Ich fuhr zur Blauen Lagune. Nicht um dort zu baden, sondern um dort Bilder zu machen. Eigentlich wollte ich dort fotografieren, da ich für die Neuauflage des Buches noch Bilder für das Kapitel „Reykjanes“ benötigte. Leider gelten in der Blauen Lagune sehr strenge Regeln was das Fotografieren anbelangt. Ich hätte vorab eine Genehmigung holen müssen.  Somit ging ich auf dem kurzen Aussichtsweg zwischen Lagune und Parkplatz etwas spazieren und fotografierte da einerseits wunderschöne moosüberzogene Steine (ihr seht, ich mag dieses Moos!) und auch das hellblaue Wasser, das auch in der Lagune zu finden ist.
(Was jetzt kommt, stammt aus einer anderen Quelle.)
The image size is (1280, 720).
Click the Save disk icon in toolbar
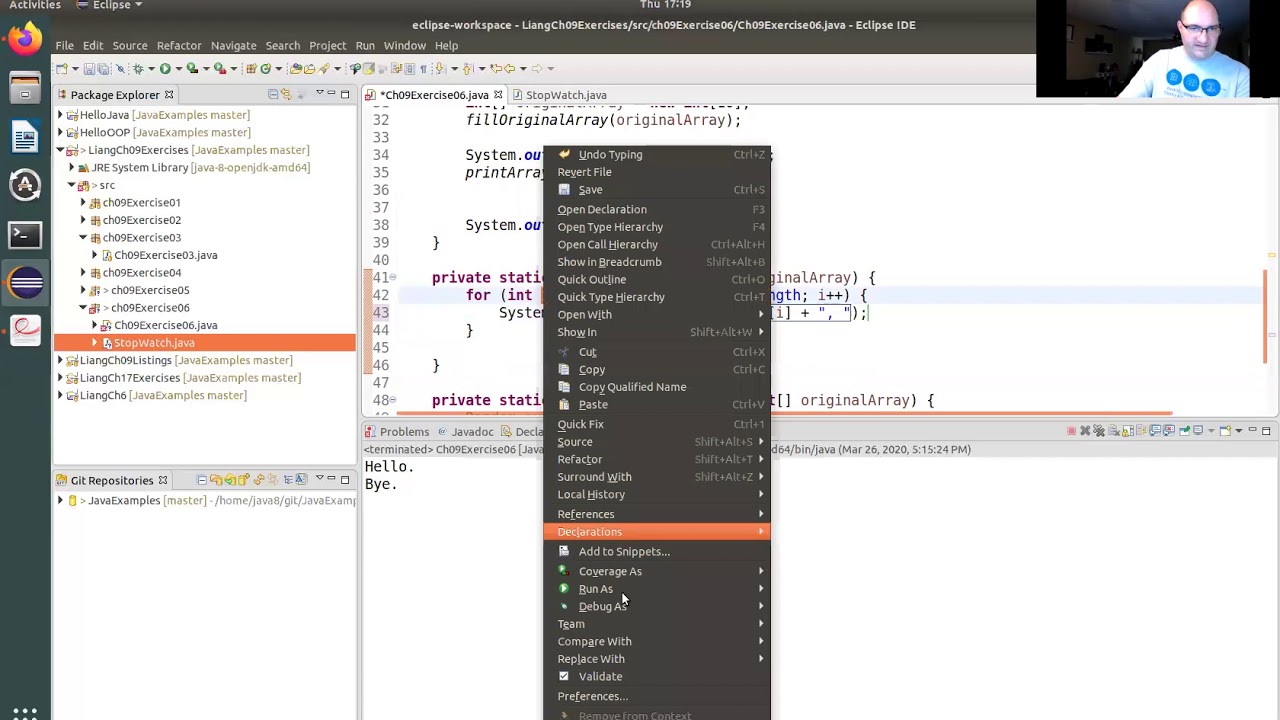[89, 68]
Auf dem Weg von Grindavík und Hafnarfjörður kam ich zum Vulkansystem Krýsuvík. Hier steigt ebenfalls Wasserdampf aus verschiedensten kleinen und großen Sümpfen. Auch der davon fließende Fluss war noch heiß und dampfte.

An dem einen Tag fuhr ich dann nicht mehr weiter, da ich etwas müde war von dem langen Tag, mein Benzin dem Ende zuging und ich lieber relaxen wollte.

Ich hatte aber in Reykjanes noch nicht alles gesehen, was ich sehen wollte, und so fuhr ich am nächsten Tag nochmals fast bis zu dem Hochtemperaturgebiet Krýsuvík bis zu einem schönen Aussichtspunkt des riesengroßen Sees Kleifarvatn zurück. Hier machte ich bei strahlendem Sonnenschein ein paar Bilder und fuhr dann gemütlich wieder zurück nach Reykjavík.

Kurz vor Hafnarfjörður hielt ich auf der Menschenleeren Straße nochmals an, um dieses extrem schöne Panorama einzufangen:

Und das war’s auch auch schon wieder mit der Reise durch Reykjanes.

Ich kann hiermit eine kleine „Empfehlung“ aussprechen für diesen meist unterschätzten Teil Islands. Man findet hier auf verhältnismäßig kleinem Raum sehr viele schöne Sachen. Das Landschaftsbild wechselt in seiner Steinwüste doch immer wieder sehr und ich finde Reykjanes toll, wenn man vor dem Flug noch ein paar Stunden, oder sogar einen Tag Zeit hat.